[Text and element pointing data]
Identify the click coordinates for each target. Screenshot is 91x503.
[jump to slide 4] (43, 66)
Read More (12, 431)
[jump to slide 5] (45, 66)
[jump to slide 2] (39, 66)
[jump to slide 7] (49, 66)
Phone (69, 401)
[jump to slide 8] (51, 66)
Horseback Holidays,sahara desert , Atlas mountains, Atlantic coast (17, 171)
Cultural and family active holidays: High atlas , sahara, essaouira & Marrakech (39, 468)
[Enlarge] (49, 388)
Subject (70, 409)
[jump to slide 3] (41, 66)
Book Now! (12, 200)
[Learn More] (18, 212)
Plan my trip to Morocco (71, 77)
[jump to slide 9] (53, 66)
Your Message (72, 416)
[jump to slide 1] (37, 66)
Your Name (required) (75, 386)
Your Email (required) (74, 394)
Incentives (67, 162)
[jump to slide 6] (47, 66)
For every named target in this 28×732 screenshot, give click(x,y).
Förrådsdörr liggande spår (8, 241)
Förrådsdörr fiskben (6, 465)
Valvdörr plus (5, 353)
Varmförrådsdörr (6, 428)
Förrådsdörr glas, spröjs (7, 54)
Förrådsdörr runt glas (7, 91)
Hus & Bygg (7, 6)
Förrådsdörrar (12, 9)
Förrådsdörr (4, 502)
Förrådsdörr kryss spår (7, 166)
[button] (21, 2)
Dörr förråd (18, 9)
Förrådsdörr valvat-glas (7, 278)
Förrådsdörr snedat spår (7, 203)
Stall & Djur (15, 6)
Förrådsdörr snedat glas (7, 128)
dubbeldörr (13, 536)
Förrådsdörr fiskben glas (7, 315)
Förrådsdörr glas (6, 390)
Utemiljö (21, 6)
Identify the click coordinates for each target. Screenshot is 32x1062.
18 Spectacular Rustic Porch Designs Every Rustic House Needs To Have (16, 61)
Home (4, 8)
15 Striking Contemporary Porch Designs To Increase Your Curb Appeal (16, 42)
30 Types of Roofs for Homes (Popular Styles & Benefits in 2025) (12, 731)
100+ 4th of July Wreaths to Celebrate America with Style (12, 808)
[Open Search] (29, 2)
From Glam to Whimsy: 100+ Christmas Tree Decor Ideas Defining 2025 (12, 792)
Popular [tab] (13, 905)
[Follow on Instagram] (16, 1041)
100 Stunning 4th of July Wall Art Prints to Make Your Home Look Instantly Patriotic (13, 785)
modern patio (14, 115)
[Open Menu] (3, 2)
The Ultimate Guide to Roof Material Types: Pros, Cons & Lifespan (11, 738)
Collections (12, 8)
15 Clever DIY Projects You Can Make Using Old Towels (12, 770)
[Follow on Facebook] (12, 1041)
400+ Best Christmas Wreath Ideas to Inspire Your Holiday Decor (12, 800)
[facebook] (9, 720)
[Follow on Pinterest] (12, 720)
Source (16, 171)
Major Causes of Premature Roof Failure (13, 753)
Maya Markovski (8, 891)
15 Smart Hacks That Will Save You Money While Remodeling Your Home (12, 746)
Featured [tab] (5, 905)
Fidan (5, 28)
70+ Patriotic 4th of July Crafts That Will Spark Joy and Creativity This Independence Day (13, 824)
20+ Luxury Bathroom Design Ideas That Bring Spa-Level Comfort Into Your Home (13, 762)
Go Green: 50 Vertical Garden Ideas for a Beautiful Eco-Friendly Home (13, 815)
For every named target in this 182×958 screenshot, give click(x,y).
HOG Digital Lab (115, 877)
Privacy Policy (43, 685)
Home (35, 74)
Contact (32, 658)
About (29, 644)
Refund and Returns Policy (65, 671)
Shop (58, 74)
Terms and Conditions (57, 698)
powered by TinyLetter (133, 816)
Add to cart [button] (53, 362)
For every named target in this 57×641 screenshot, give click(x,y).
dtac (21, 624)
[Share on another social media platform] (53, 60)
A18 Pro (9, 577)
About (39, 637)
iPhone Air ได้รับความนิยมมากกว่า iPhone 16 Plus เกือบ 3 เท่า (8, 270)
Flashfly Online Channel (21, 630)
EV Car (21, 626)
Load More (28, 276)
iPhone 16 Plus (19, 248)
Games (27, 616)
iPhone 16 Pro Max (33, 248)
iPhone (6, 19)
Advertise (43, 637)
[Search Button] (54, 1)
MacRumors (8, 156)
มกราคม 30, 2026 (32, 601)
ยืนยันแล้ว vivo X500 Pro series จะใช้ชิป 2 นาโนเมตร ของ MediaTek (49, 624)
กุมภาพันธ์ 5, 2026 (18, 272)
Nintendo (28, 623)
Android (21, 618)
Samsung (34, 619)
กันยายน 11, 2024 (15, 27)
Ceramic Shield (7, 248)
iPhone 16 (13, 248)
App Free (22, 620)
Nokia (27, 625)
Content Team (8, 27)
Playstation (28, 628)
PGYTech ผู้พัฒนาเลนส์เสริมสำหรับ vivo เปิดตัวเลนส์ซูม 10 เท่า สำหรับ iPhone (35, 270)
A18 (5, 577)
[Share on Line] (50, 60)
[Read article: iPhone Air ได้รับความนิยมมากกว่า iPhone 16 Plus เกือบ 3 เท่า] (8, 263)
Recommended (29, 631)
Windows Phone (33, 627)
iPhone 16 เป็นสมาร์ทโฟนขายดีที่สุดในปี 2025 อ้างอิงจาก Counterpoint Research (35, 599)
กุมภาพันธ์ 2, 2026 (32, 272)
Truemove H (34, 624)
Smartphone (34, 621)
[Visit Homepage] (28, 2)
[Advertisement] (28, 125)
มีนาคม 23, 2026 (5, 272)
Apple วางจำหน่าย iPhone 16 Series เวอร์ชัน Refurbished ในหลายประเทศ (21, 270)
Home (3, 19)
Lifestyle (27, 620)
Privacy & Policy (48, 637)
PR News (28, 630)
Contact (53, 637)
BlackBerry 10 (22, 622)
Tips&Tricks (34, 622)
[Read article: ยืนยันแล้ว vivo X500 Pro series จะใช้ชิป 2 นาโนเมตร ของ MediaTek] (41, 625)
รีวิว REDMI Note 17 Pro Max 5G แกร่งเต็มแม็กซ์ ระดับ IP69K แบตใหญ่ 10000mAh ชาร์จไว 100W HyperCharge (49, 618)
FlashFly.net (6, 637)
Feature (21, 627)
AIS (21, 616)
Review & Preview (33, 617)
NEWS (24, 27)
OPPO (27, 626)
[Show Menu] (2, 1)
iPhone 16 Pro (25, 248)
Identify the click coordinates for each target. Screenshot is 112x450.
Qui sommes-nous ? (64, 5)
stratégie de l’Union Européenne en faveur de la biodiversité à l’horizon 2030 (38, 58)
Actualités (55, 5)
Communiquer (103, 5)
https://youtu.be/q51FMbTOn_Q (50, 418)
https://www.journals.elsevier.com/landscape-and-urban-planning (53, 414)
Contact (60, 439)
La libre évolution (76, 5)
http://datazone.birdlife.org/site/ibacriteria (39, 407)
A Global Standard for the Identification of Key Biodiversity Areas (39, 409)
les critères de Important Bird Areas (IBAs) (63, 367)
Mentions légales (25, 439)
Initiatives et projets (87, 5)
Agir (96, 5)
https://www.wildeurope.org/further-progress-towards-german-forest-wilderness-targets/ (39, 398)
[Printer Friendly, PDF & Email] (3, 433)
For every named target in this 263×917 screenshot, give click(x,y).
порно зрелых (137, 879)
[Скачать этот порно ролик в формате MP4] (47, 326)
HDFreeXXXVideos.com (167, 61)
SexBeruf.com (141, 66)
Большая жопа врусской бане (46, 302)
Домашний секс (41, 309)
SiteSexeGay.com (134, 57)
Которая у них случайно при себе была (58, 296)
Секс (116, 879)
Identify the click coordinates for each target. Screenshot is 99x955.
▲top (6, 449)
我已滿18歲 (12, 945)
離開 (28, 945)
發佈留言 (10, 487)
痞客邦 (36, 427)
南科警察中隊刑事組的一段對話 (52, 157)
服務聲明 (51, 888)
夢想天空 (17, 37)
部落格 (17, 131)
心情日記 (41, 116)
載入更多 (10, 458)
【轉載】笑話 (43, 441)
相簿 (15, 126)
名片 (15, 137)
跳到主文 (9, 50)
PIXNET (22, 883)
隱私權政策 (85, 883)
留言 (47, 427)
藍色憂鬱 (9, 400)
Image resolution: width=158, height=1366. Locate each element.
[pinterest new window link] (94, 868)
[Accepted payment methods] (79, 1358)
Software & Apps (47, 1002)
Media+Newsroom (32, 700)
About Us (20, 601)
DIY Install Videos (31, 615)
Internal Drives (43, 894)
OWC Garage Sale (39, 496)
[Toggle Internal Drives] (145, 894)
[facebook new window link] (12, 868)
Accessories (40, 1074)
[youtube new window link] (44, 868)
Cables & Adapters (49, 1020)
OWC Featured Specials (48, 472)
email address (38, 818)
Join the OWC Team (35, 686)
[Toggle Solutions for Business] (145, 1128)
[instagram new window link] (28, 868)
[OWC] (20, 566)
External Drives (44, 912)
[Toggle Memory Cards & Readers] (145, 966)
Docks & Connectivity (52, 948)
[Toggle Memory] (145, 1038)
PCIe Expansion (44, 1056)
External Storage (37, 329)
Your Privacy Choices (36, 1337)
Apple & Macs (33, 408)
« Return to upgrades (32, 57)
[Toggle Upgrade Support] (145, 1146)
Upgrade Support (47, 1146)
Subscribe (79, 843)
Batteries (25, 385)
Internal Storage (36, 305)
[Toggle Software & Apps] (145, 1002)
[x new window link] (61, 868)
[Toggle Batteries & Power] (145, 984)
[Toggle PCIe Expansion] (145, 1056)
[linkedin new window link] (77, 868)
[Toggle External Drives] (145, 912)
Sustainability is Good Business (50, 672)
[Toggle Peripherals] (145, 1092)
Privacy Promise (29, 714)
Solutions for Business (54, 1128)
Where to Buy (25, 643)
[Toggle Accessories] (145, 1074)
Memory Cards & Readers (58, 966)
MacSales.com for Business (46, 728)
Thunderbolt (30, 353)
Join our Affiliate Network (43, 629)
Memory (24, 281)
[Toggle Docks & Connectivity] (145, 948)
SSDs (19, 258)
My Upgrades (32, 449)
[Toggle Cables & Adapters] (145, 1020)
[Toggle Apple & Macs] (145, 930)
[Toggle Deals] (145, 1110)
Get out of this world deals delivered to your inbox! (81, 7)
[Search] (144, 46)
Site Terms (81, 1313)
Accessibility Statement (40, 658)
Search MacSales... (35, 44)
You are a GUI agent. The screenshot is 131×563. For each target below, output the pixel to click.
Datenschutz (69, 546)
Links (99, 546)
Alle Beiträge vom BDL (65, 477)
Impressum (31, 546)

:: GOAL ::
Starting at the line with "NEWS (24, 27)" and ending with the line with "Communiquer (103, 5)", change "Show Menu" to "Open Menu". Give back only those lines, with everything else left as it is.

:: CORRECT ANSWER ::
NEWS (24, 27)
OPPO (27, 626)
[Open Menu] (2, 1)
iPhone 16 Pro (25, 248)
Identify the click coordinates for each target. Screenshot is 112x450.
Qui sommes-nous ? (64, 5)
stratégie de l’Union Européenne en faveur de la biodiversité à l’horizon 2030 (38, 58)
Actualités (55, 5)
Communiquer (103, 5)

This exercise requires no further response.